Consent and Organ Donation

May 6, 2010

One of the most well-known types of informed consent is organ donation. When issued a driver’s license for the first time, we are all given the option to sign a form and then the back of license indicating we will donate our organs upon death if possible. Recently, New York State there has been a proposal to change this type of consent from given to presumed. This means that if you do not sign to be a donor and your organs are healthy enough to be used, they will be transplanted. This would create a system where you would sign a document to opt out of being donor. This New York Times round table debate article poses the question about what this means for donating and informed consent and solicits answers from five different authorities, all with different points of view. The authorities include Arthur Caplan (professor of bioethics), Kieran Healy (sociologist), Sally Satel from the American Enterprise Institute, Elaine Berg from the New York Organ Donor Network and Mary Ann Baily from the Hastings Center (see the article for more detailed qualifications).
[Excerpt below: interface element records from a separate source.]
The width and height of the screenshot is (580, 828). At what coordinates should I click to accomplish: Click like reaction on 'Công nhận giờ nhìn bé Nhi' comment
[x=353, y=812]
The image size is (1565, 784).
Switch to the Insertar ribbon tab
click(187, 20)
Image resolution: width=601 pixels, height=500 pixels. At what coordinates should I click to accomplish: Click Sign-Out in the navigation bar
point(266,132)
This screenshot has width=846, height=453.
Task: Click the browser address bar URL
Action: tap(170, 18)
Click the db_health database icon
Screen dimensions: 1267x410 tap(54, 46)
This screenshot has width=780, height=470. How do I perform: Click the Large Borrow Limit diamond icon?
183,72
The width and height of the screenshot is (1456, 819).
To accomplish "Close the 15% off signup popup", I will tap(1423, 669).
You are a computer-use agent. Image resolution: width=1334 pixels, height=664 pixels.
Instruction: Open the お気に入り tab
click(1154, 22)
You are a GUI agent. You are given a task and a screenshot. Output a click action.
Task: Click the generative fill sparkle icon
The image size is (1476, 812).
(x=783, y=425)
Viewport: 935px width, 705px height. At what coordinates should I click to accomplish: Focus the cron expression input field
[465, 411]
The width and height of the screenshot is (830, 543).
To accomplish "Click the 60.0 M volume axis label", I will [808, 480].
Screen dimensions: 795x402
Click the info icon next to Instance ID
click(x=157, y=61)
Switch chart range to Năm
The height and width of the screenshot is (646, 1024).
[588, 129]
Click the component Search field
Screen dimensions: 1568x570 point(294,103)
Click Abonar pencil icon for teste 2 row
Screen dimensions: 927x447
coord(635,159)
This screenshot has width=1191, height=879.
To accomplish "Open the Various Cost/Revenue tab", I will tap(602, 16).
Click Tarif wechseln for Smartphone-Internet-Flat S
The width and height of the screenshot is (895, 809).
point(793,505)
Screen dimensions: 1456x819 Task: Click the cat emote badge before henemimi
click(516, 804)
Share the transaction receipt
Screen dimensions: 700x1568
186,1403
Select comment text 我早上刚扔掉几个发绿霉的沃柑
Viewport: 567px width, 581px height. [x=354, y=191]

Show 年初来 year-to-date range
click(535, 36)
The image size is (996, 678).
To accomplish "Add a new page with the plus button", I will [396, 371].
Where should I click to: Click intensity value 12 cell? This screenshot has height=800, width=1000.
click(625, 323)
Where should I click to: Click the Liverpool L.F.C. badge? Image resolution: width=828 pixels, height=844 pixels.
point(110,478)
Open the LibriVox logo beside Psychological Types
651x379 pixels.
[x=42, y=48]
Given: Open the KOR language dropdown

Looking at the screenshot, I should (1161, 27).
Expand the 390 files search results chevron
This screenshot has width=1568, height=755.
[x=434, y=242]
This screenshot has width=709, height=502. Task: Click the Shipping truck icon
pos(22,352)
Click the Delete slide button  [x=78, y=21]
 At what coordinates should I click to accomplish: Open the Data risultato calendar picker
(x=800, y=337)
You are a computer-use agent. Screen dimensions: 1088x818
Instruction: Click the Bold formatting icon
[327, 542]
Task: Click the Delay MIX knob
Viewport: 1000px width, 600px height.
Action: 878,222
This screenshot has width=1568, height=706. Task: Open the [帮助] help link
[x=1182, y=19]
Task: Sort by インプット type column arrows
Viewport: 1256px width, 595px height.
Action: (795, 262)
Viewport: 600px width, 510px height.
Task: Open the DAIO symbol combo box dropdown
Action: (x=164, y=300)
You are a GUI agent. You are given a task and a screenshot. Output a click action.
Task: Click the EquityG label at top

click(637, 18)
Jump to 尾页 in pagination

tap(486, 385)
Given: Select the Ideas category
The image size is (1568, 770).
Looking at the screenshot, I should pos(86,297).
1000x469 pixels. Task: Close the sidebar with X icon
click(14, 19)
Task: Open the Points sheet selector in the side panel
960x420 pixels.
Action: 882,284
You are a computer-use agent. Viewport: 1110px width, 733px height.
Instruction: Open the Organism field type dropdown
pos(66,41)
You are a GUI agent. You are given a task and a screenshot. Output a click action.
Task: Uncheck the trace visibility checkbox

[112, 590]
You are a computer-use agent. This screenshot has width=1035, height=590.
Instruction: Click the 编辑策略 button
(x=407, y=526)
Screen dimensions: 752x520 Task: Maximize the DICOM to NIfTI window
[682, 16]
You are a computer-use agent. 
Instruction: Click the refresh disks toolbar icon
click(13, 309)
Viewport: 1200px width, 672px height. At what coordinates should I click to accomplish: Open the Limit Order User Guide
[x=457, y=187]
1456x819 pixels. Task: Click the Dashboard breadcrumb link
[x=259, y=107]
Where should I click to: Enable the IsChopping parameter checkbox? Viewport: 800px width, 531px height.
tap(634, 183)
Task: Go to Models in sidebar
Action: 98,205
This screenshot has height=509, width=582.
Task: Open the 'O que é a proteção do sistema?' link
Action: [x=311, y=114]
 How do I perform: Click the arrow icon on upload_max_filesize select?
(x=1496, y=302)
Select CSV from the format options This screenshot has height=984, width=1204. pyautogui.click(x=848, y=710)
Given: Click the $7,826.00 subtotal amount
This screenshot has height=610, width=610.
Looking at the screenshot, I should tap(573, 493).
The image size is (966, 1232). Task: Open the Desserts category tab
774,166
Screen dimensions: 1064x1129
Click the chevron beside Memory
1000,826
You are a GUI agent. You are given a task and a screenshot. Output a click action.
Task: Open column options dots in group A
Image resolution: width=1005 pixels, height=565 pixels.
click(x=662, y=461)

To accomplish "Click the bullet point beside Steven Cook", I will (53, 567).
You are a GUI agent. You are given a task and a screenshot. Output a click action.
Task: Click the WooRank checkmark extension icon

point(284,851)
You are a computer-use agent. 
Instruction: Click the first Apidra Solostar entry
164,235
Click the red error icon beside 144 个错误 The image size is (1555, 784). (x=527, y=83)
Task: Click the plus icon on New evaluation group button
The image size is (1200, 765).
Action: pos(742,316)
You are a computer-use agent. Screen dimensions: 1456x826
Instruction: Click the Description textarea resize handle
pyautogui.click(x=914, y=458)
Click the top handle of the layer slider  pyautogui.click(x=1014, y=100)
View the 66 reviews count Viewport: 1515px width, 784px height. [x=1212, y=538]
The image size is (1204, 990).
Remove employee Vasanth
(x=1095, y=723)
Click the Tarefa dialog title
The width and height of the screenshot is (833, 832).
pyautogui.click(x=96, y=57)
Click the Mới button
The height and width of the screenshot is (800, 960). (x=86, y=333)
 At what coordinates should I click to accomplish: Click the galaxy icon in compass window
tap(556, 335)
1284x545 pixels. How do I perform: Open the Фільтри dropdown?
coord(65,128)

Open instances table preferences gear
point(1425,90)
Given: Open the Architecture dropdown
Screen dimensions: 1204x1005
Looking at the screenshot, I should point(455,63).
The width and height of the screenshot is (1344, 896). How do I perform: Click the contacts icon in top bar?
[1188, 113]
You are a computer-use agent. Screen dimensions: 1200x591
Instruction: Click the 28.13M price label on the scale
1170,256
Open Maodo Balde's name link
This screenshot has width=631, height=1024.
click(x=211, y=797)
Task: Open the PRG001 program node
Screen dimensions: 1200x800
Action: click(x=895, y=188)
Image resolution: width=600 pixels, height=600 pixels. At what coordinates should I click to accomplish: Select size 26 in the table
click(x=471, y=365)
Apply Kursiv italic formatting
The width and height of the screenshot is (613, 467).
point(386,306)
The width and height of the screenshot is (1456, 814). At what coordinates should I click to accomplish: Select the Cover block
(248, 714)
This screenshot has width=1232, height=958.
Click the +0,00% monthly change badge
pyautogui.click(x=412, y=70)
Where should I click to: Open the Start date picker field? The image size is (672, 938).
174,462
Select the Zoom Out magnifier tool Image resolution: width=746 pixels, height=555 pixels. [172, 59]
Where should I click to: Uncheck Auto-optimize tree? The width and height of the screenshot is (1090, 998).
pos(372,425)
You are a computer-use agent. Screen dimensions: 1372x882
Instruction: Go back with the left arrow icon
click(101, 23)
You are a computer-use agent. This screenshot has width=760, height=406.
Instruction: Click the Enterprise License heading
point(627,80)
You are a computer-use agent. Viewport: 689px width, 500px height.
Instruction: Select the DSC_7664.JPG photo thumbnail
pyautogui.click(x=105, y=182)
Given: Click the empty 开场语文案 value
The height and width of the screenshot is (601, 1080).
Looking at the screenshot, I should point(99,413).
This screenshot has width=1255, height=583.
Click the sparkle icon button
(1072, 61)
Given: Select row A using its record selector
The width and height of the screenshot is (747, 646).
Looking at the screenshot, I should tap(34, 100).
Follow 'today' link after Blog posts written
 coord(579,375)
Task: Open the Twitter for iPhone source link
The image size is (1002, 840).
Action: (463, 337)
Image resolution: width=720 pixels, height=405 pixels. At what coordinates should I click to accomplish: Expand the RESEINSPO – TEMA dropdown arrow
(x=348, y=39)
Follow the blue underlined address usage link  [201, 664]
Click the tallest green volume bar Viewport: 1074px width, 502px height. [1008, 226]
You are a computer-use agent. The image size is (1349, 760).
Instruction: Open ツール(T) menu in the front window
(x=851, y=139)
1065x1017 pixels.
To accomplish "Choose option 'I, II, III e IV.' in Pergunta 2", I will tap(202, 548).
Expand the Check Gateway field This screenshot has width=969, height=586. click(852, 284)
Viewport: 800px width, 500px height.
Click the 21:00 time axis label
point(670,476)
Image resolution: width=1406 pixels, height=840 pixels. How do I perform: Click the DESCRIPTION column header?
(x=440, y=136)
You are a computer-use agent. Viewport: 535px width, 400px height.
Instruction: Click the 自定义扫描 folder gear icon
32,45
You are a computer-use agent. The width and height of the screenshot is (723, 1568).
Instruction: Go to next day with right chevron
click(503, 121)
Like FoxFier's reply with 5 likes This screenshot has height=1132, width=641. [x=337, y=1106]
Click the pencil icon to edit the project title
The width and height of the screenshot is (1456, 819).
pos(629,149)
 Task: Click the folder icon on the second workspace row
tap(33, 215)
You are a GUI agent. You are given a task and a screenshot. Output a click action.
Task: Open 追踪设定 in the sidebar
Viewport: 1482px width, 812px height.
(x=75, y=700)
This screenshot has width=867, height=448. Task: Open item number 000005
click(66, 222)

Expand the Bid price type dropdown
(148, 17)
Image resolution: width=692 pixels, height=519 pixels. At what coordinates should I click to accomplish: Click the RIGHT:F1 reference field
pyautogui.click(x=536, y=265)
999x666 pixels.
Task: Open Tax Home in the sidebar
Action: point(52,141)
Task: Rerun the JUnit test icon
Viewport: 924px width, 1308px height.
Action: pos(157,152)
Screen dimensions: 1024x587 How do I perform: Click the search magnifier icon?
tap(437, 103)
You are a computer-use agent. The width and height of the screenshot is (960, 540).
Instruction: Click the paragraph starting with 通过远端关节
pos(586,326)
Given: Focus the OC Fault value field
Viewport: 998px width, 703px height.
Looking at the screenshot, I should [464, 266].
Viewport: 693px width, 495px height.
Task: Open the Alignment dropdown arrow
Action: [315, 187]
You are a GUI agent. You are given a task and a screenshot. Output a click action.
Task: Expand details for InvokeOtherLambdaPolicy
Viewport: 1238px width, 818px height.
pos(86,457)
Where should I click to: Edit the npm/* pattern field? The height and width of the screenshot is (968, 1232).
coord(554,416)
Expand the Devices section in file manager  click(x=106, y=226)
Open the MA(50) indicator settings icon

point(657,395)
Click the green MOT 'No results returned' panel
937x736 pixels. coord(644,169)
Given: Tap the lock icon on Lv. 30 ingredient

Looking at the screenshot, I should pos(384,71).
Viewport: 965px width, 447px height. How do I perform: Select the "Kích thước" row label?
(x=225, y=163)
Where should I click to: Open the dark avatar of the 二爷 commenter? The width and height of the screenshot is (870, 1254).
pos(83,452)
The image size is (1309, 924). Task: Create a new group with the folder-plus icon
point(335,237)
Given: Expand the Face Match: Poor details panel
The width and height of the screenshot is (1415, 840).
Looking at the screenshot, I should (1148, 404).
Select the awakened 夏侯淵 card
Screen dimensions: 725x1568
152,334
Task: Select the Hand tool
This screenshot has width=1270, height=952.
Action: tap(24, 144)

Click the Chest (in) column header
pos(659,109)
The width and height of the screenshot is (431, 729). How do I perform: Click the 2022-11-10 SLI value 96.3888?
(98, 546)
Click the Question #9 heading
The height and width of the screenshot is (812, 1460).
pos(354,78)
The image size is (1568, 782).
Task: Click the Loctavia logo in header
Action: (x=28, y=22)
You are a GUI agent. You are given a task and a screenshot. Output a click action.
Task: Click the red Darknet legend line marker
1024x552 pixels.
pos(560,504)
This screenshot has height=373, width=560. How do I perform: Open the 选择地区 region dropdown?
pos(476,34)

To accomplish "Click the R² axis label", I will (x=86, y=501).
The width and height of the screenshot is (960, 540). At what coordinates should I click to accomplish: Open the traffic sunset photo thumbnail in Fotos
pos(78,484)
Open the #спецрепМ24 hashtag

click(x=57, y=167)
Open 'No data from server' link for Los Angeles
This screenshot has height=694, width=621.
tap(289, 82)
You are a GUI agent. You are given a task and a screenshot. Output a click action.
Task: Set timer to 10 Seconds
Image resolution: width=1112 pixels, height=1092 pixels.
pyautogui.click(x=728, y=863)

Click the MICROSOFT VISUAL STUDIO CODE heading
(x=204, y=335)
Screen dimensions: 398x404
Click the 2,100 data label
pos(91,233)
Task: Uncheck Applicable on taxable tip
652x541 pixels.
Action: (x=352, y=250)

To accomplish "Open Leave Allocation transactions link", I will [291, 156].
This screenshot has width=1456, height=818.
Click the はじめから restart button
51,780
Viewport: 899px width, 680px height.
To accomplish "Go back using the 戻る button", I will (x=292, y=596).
A reoccurring issue the new measure’s dissolution of the “veto power” of the next of kin. Currently, as more than one respondent points out, next of kin veto power is a large deterrent in the current system. However, as Kieran Healy explains, “veto power” is an important component of European systems that use “presumed consent,” like in Spain which has an efficient and successful transplant system. Healy says that the European countries that have dissolved the next of kin veto power and have a presumed consent system (he cites Austria) do not have a much higher transplant number than the US. Most of the respondents refer to Europe in their examples because many of the countries in the EU already have presumed consent systems and it works well.

However, Healy points out that many EU countries have success because of the investment into their system in general, just not the change to a presumed consent system. Mary Ann Baily backs up this argument, independently, by explaining that the government needs to build trust with the public on issues of informed consent, whether for organs, blood or DNA. Consequently, the relationship between doctor and patient and doctor and patient’s family is complex, but a doctor is more likely to get support from the family if the family feels involved in the consent and/or the decision. Informed consent is quickly moving out the realm of signing a legal document into a new frontier of trust and comfort.